Aeris, Yuna ve Cloud kıyafetleri de bulunuyor oyunda ama oyun dışı yöntemler gerekebiliyor

Saat dedik değil mi? Elimi ayağıma dolaştıran bir mekanik de bu oldu. Oyunda zaman sürekli olarak ilerliyor ve oyun tamamen açık dünya olmasına rağmen belli geçitler belli saatlerde açıldığından zaman planlaması yapmanız gerek. Bu histen hoşlanmadım, RYO’mu rahat kafayla, yayıla yayıla oynamayı severim. Bu acele ettirten yapı pek bana göre değil. Ama tabii ben hoşlanmadığım için bu yapıyı kötüleyecek de değilim. Bilakis böyle cesur bir işe kalkışılması takdire şayan.
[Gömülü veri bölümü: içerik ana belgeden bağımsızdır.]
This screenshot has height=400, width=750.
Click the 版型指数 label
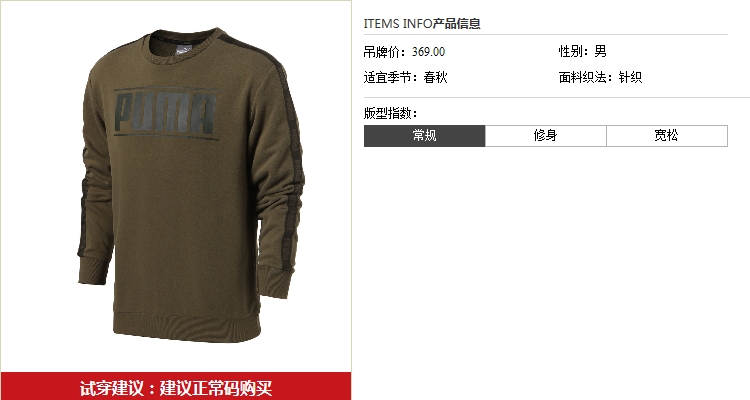click(x=390, y=113)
inceleme-lightning-returns-big6

Ve tabii savaşlar… İlk iki oyunda aşağı yukarı aynı sistem kullanılmıştı ama Lightning Returns’ün sistemi tamamen kendine has. Tek yönettiğiniz karakter Lightning ve önceden hazırladığınız, “sınıf” olarak bakabileceğiniz, çeşitli özellikler veren ve istediğiniz gibi özelleştirebileceğiniz 3 kıyafet arasında geçiş yapıyor, gerçek zamanlı olarak büyülerinizi, saldırılarınızı ve savunmalarınızı yapıyorsunuz. Aksiyon gibi de değil RYO gibi de değil. Çok heyecanlı ama bir taraftan da alışması çok zor bir karışım olmuş. “Aman doğru kıyafeti seçeyim”, “aman şu yeteneği kullanayım”, “amanın düşman mı saldırıyor savunayım” falan derken bir süre sonra gamepad’i Malmsteen solosu çalar gibi kullanmaya başlıyorsunuz. Şahsen oyunun sonlarında bile kılıçla saldıracağım derken fire büyüsü attığım çok oldu. Alevli jölelerin çok hayır duasını almışımdır (şu an öyle bir sahne canlandırdım gözümde ^_^).

inceleme-lightning-returns-big7

Lightning artistlik işini abartırken

Kuşanın kedi kulaklarını, savaşa gidiyoruz!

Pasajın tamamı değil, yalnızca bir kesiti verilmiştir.